Second, on climate change, the G7 agreed that we have to act now to save our planet. As Sir David Attenborough told G7 leaders, our scientific collaboration on vaccines has showed just how much we can achieve together if the goal is clear and urgent. There is much the world can learn from Pakistan as we look to build back better by protecting the environment. Pakistan’s pioneering pledge to plant 10 billion trees and its promise to end new coal power investments are being noticed across the globe. Earlier this month Prime Minister Boris Johnson saluted Pakistan’s efforts to set a global leadership example on environmental issues during his speech for World Environment Day, hosted in Islamabad. This was closely followed by a phone call between Prime Minister Boris Johnson and Prime Minister Imran Khan, underlining the ongoing friendship between our two nations. At the G7, the UK built on its ambitious pledge to cut carbon emissions by 78% by 2035 compared to 1990 levels with further commitments on green finance, protecting our oceans, and on nature conservation. Leaders also committed to conserve or protect at least 30 per cent of land globally by the end of the decade, something Pakistan has already committed to. The UK will host the UN’s COP26 Climate Change Summit later this year, and will ensure a voice for the world’s most climate-vulnerable countries. Further ambitious commitments from Pakistan will send a powerful signal to the rest of the world.

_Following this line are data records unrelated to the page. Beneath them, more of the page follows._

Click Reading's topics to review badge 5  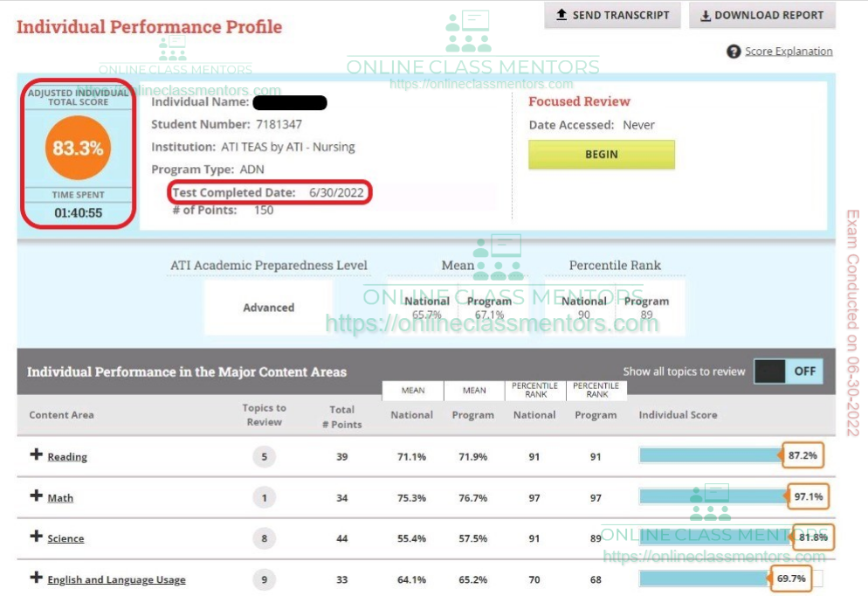(x=264, y=456)
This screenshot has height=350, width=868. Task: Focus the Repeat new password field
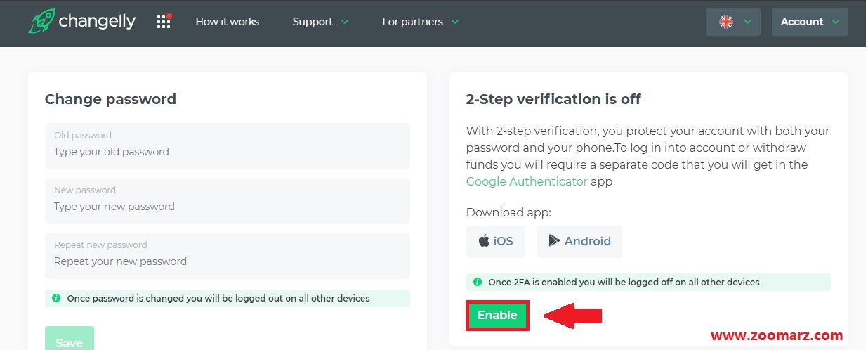click(x=227, y=256)
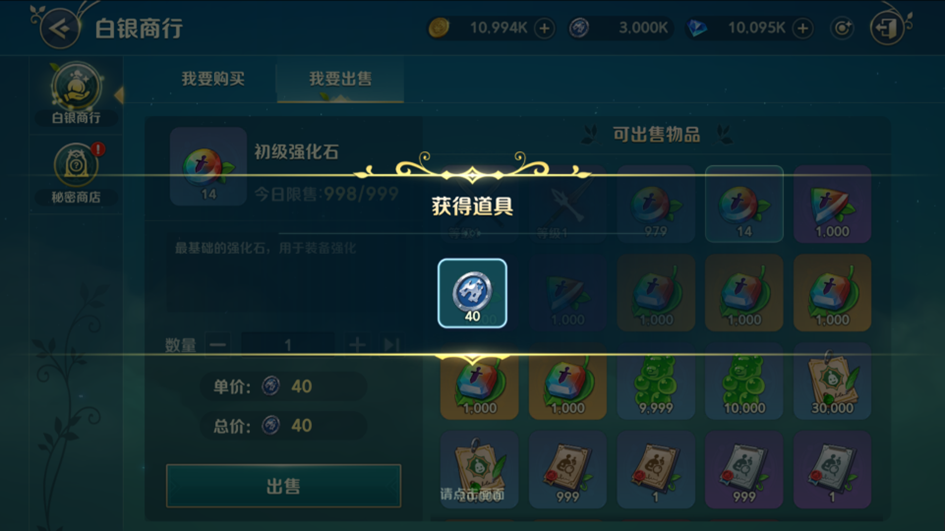945x531 pixels.
Task: Add diamonds with the plus icon
Action: point(802,28)
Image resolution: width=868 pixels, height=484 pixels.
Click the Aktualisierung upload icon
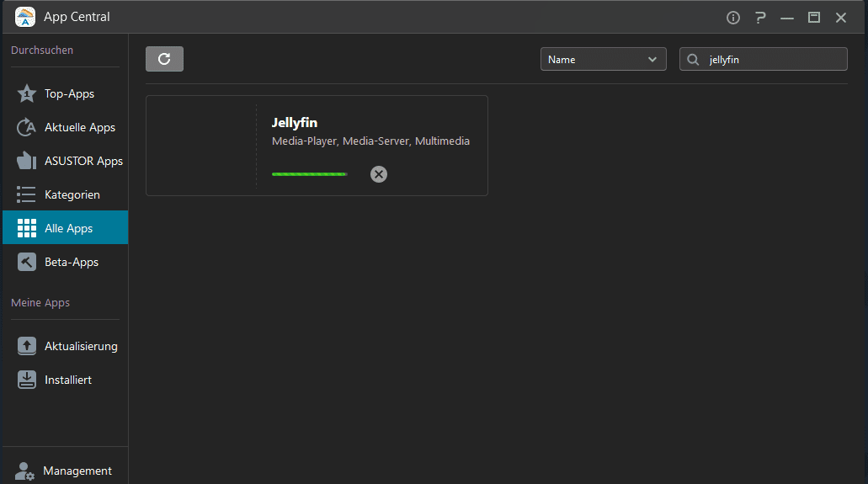click(x=27, y=346)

Third, the G7 agreed that we can only build back from the pandemic if we are better at ensuring opportunities for all in our societies. We know that a country can only reach its full potential when all of its population gets a good education. Pakistani girls and young women have shown time and again they have the ambition and talent to excel, when given the chance. The UK has played an important role in helping to educate girls in Pakistan. Through our education programmes, UK Aid has since 2011 helped over 5.5 million girls in primary school and 2.5 million girls in secondary school. Last year, nearly 60% of our Chevening scholars (the UK’s flagship postgraduate scholarship for leaders) were inspirational Pakistani women. We need to do more — it is not acceptable in today’s world that children and especially girls still miss out on a good education. We have to help our children catch up with lost learning due to the pandemic. At the G7, leaders agreed ambitious global targets to get more girls into school and learning, and pledged to increase their support to the Global Partnership for Education (GPE) in time for the Global Education Summit, being co-hosted by the UK and Kenya in July. The UK announced a commitment of £430 million. This is the largest pledge the UK has ever made to GPE; and in time, GPE aims to train 2.2 million more teachers, build 78,000 new classrooms and buy 512 million textbooks, transforming education opportunities for our world’s children.
Global challenges do not respect borders. This was not just a small group of countries deciding what was best for the world. Instead, it was about bringing big ideas and resources to help tackle big challenges together, sharing knowledge and expertise. From the streets of Glasgow to the Karakoram mountains, our world is our responsibility. We have to act together — while we still have time.
Published in The Express Tribune, June 20h, 2021.